Direct Preference Optimization (DPO) is a modern and efficient method for fine-tuning large language models (LLMs) to align with human preferences. In essence, DPO allows developers to refine the behavior of a pre-trained LLM, guiding it to produce responses that are more desirable and helpful, while reducing the likelihood of generating less favored or potentially incorrect outputs. This approach simplifies the process of training models to generate desired responses, particularly useful in scenarios where subjective elements like tone, style, or specific content preferences are crucial and may not have a clearly defined “correct” answer.

How DPO Works

DPO utilizes pairwise comparisons to refine the model’s behavior.
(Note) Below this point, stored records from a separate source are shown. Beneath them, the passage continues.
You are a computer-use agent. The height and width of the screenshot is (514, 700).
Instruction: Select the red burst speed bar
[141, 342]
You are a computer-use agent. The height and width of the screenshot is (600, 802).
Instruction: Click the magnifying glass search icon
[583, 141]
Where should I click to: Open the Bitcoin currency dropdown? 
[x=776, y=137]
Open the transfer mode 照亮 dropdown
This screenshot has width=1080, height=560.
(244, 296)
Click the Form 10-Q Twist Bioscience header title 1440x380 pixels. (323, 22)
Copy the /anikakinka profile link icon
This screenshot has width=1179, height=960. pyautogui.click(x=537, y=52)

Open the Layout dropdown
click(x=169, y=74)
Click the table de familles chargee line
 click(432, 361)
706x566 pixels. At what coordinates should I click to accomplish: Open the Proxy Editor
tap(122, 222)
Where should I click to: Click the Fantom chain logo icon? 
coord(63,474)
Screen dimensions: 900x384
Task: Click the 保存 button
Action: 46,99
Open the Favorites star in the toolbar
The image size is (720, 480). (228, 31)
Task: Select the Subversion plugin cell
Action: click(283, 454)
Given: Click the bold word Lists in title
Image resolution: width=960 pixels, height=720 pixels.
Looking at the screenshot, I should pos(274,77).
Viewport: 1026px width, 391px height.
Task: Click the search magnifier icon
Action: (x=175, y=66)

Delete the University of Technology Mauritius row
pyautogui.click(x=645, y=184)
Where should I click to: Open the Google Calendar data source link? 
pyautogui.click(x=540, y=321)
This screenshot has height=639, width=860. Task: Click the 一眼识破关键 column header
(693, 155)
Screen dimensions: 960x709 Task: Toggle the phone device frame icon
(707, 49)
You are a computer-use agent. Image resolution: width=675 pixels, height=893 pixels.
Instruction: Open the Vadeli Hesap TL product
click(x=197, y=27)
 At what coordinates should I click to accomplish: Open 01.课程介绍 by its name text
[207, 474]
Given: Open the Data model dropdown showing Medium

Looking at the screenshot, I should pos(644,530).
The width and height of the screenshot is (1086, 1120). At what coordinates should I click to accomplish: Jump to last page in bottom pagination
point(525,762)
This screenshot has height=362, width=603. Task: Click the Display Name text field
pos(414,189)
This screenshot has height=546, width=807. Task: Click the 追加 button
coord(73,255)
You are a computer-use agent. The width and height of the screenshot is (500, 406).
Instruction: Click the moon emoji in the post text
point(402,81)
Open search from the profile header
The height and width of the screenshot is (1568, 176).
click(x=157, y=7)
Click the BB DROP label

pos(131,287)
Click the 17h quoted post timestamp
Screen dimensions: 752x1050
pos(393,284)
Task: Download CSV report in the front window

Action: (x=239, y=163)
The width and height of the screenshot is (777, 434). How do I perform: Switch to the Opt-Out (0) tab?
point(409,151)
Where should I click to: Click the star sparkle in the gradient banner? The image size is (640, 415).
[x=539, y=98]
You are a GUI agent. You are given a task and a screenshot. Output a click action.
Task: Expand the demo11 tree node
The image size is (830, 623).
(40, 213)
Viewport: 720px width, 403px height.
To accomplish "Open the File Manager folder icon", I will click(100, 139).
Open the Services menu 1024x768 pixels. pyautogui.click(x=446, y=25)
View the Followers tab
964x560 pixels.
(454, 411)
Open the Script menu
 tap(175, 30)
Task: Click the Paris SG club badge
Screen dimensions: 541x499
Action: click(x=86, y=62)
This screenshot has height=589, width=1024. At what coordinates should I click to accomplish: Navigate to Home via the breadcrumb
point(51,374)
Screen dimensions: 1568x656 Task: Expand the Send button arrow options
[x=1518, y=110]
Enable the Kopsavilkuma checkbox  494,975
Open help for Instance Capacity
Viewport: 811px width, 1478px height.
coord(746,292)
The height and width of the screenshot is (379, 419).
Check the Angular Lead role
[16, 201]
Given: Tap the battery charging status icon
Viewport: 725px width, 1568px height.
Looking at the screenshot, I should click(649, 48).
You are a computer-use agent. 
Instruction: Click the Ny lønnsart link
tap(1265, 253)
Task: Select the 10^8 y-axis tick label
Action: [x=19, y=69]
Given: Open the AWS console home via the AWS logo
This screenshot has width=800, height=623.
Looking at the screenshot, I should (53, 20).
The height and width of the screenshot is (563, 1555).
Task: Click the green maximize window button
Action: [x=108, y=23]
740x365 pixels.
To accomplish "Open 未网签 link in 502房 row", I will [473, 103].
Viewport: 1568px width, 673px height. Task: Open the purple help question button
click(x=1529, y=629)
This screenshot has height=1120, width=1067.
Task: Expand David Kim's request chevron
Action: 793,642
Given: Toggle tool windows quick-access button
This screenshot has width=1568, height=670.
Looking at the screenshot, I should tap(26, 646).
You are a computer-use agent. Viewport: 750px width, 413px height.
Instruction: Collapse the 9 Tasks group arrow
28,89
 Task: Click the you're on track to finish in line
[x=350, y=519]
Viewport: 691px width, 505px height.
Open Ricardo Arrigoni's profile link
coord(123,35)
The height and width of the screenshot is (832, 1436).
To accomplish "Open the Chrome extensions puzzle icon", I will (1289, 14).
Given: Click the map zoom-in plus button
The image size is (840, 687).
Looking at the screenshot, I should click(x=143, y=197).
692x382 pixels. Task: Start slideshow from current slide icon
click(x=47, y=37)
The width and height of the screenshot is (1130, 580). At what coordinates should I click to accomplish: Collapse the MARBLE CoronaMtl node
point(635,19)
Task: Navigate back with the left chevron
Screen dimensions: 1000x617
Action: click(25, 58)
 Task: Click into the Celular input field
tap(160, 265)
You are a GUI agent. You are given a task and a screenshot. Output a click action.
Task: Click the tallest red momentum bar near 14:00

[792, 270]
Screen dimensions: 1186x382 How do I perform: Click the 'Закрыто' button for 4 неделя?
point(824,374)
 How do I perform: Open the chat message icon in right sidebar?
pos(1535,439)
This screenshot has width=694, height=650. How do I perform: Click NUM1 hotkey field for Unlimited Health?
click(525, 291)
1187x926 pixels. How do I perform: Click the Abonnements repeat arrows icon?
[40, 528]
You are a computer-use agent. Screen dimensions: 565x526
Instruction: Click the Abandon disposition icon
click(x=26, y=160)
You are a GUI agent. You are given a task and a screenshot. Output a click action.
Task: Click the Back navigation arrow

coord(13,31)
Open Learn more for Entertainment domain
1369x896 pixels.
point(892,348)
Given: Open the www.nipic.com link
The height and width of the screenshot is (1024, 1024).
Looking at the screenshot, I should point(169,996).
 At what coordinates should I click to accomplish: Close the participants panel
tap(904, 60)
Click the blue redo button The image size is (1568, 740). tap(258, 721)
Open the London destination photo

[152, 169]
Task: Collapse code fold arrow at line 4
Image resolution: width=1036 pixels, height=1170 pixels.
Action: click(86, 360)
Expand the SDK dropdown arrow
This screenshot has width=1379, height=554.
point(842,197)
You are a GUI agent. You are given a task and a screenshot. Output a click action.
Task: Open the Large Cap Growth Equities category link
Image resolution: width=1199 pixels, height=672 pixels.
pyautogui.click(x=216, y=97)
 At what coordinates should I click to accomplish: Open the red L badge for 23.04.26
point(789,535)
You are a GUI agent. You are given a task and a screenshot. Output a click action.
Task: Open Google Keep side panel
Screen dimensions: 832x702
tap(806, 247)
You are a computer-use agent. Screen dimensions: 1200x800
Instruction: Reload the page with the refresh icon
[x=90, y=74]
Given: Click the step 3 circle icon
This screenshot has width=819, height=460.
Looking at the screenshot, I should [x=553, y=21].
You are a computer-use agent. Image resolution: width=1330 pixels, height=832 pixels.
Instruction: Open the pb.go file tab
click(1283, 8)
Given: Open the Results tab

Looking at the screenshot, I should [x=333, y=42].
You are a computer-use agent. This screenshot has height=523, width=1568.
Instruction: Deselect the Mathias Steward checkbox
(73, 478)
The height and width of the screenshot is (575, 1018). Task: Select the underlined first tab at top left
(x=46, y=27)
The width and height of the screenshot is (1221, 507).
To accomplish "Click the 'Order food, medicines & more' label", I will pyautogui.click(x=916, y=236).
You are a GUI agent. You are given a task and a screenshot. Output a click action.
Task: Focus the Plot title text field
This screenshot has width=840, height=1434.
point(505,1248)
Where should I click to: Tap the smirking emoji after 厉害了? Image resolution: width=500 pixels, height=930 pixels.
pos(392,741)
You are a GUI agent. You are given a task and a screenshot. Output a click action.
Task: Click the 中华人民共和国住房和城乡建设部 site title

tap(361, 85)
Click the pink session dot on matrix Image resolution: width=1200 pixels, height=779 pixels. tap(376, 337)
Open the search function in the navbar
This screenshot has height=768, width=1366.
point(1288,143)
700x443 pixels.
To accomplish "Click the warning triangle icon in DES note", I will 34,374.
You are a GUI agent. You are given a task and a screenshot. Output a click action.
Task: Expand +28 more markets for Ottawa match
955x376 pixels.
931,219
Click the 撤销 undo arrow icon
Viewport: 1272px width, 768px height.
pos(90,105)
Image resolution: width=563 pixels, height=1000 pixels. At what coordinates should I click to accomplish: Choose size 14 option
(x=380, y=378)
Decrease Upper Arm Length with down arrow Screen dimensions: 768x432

Essentially, for a given prompt, the model is presented with two responses: one that is considered the “preferred” or positive example, and another that is labeled as “non-preferred” or negative. The model is then trained to increase the probability of generating the preferred response and decrease the probability of generating the non-preferred response. This process effectively teaches the model to replicate the preference patterns observed in the provided comparison data.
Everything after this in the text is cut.